Watanabe joined the ‘local vitalization cooperators’, which requires her to propose what she wants to do. She wanted to link Niseko’s agriculture and commercial sectors with the welfare and care sectors in which she had experience, but to begin with she spends her days creating and expanding contacts with those in the farming industry.
The role of Shigeno Yuki (34) is to create a lively atmosphere in the ‘Niseko Central Warehouse’ in front of Niseko Station. Originally from Fukushika City, she began working for a major pharmaceutical wholesaler in 2009, after graduating from a university in the metropolitan area. Her job was to aggregate the energy used each month at hundreds of sales offices throughout Japan. Her days were spent struggling with figures in front of a computer. “When I thought about how this would just keep on going, I would cry while riding the commuter train.” She felt her spirit being sucked away by the company, but was frightened of quitting. “University entrance exams and job hunting went smoothly, I was scared of straying off the rails.” Shigeno took the plunge in August 2012, when she passed the Japanese Overseas Cooperation Volunteer exam. She was dispatched to a small town in El Salvador in Central America. Her mission was to spread environmental education, and she found working with cheerful people in a tropical country fun.

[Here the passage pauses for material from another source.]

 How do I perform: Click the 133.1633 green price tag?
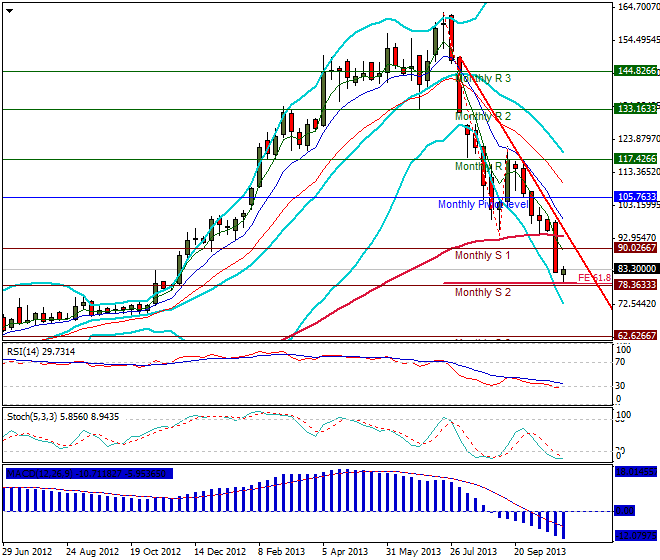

After her two-year term, Shigeno retuned to Tokyo, and worked in magazine production. However, irregular employment meant that almost every year she found herself having to change where she worked and lived. “I didn’t like being bound to an organization, but the movement involved in irregular employment was also tiring.” Shigeno is now involved in the business of selling original senbei (crackers) made from potatoes produced in the town, making use of her photography skills to promote the products and potatoes on websites and news releases. The search to find where she belongs continues.